CTO Insights: Verschlüsselung funktioniert — brechen wir sie nicht auf

Originalbeitrag von Raimund Genes, Chief Technology Officer

Immer wieder stellen sich schlecht informierte Politiker vor ein Mikrofon und verkünden, dass Verschlüsselung den Bösen hilft, also Terroristen, Menschen, die Kinderpornografie verbreiten usw. Und Polizeibehörden sind nicht in der Lage zu sehen, was die Kriminellen tun, weil diese raffinierte, mit Verschlüsselung ausgestattete Werkzeuge nutzen. Diese Politiker drängen Anbieter dazu, mit ihnen „zusammen zu arbeiten“, um die Kriminellen zu packen.
Diese ständig wiederkehrende Forderung nach Verschlüsselungshintertüren überrascht nicht, entstammt sie doch einem falschen Verständnis davon, was Verschlüsselung ist: Sie stellt keinen magischen Code dar, der tun kann, was der Programmierer von ihm verlangt. Es geht um ein Werkzeug, das von Mathematik definiert wird – also auch nur tun kann, was die Mathematik ihm erlaubt zu tun. Jeder Verschlüsselungsexperte weiß, so etwas wie sichere Verschlüsselung mit Hintertür gibt es nicht.
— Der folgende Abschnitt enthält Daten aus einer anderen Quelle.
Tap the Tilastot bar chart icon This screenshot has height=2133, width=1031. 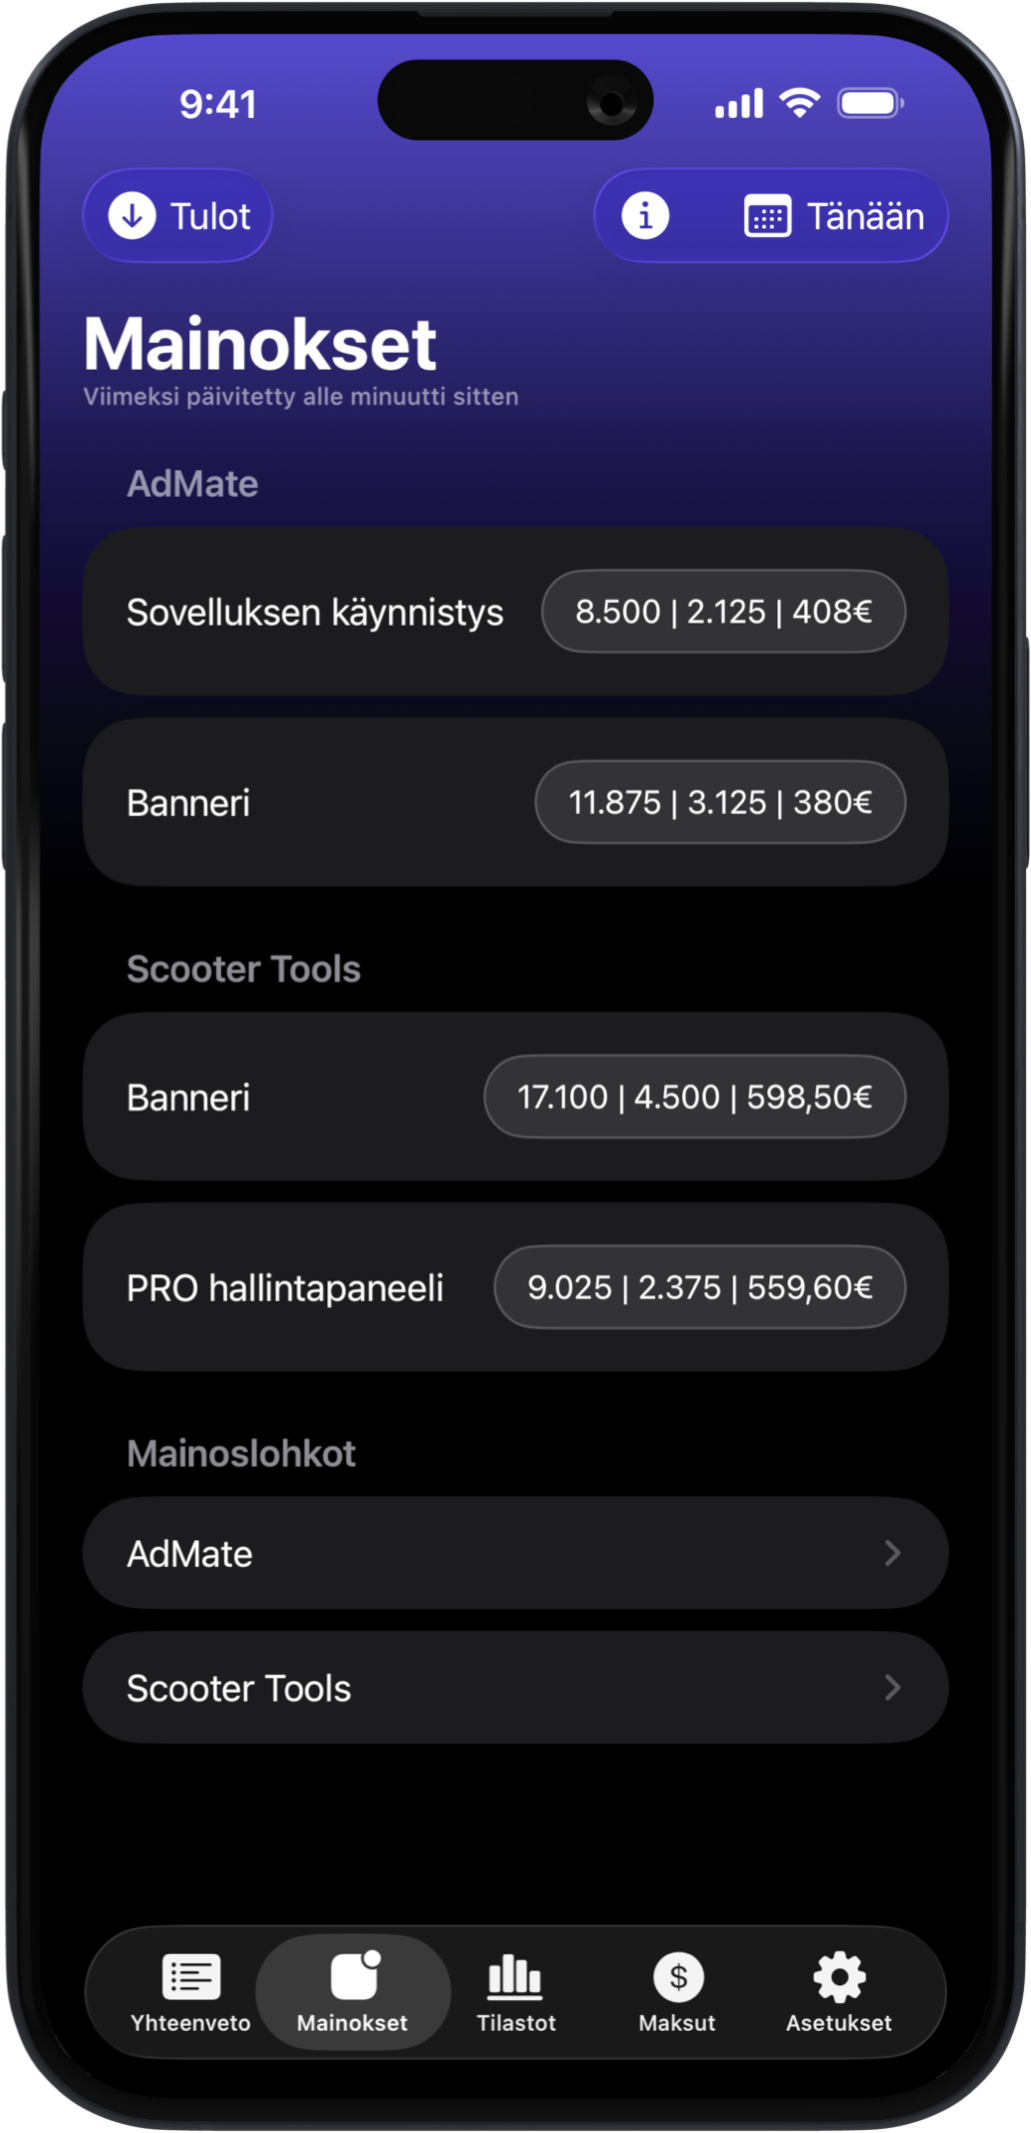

Es wäre interessant herauszufinden, wer Politiker – und sich selbst –davon überzeugen kann, dass es möglich ist, Sicherheit auf eine Art und Weise schwächer zu gestalten, so dass allein die Guten die Verschlüsselung knacken können. Schließlich sind die Regierungen weltweit Meister darin, vertrauliche Informationen auch vertraulich zu behandeln … oder?

Es wäre ebenso interessant, die Daten-Analytics und die Logik hinter einem solchen Vorschlag kennenzulernen. Wissen wir, welche Art der Verschlüsselungswerkzeuge Terrroristen nutzen? Ist es erforderlich, legitime Services zu beschädigen, wenn es eigentlich klar ist, dass Terroristengruppen ihre eigenen Tools haben?

Sicherlich werden einige einwerfen, dass Unschuldige nichts zu verbergen haben, also auch nicht beunruhigt sein müssen. Das stimmt so nicht – man denke bloß daran, was passiert, wenn ein großer Datendiebstahl passiert. Es zeigt sich, dass sich jeder um seine Daten sorgt. „Nichts zu verbergen“ könnte daher nicht weiter von der Wahrheit entfernt sein.

Die Debatte rund um Verschlüsselung ist so absurd, dass sie spassig wäre, gäbe es da nicht die Tatsache, dass die Verfechter der Backdoors es wirklich ernst meinen, ohne zu merken, welchen Schaden ihre Vorschläge anrichten könnten.

Es gibt Möglichkeiten die Kriminellen online zu identifizieren, ob Cyberkriminelle oder Terroristen. Doch das ist harte Arbeit und es bedarf geübter, ausgebildeter Forscher. Trend Micro arbeitet daran, Polizeibehörden weltweit diese Fähigkeiten zur Verfügung zu stellen.

Auch ist klar, dass die Aufgabe der Polizeibehörden durch Verschlüsselung vielleicht schwieriger geworden ist. Doch das ist keine Rechtfertigung für ein Aufbrechen von Verschlüsselung, und das würden Hintertüren bewirken. Kryptographie funktioniert und ist ein fundamentaler Bestandteil heutigen Datenschutzes. Schaffen wir sie nicht ab!